ENTRIES:
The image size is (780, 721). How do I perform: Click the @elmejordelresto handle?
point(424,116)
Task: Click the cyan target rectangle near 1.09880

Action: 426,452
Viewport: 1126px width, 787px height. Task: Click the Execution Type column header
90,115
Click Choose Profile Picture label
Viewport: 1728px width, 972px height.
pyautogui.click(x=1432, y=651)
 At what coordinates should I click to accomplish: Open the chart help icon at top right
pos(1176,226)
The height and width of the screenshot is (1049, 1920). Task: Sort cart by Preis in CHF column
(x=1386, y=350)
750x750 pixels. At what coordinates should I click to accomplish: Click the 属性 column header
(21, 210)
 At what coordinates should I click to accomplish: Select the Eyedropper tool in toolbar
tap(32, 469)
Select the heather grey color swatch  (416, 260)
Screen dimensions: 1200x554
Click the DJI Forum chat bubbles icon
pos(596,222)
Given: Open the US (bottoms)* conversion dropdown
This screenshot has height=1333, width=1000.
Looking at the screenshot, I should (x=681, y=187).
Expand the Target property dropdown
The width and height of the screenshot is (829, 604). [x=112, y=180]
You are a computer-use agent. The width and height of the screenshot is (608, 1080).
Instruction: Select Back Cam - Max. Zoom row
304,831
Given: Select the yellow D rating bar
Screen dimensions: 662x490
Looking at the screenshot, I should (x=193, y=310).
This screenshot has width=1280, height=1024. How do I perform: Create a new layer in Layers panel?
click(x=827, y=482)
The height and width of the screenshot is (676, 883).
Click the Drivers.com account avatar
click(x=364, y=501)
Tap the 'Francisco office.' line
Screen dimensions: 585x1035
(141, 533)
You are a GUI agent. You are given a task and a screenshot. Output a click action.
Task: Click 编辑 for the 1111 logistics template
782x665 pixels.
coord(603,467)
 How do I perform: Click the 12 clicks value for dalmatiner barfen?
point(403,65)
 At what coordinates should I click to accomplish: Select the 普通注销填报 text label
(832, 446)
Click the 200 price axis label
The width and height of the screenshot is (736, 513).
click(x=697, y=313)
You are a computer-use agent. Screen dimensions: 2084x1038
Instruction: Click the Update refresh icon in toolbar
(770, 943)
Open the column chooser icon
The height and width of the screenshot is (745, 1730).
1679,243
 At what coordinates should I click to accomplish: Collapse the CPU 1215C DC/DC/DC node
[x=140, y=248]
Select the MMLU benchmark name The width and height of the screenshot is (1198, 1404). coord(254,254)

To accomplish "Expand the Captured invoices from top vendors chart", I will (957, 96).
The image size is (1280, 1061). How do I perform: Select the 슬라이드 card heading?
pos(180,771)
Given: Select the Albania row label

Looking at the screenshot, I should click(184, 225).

SHORT PROBLEM:
From the items above, pull out every line that contains the word "Instruction" and copy each one.

ANSWER BELOW:
Instruction: Select Back Cam - Max. Zoom row
Instruction: Click the Update refresh icon in toolbar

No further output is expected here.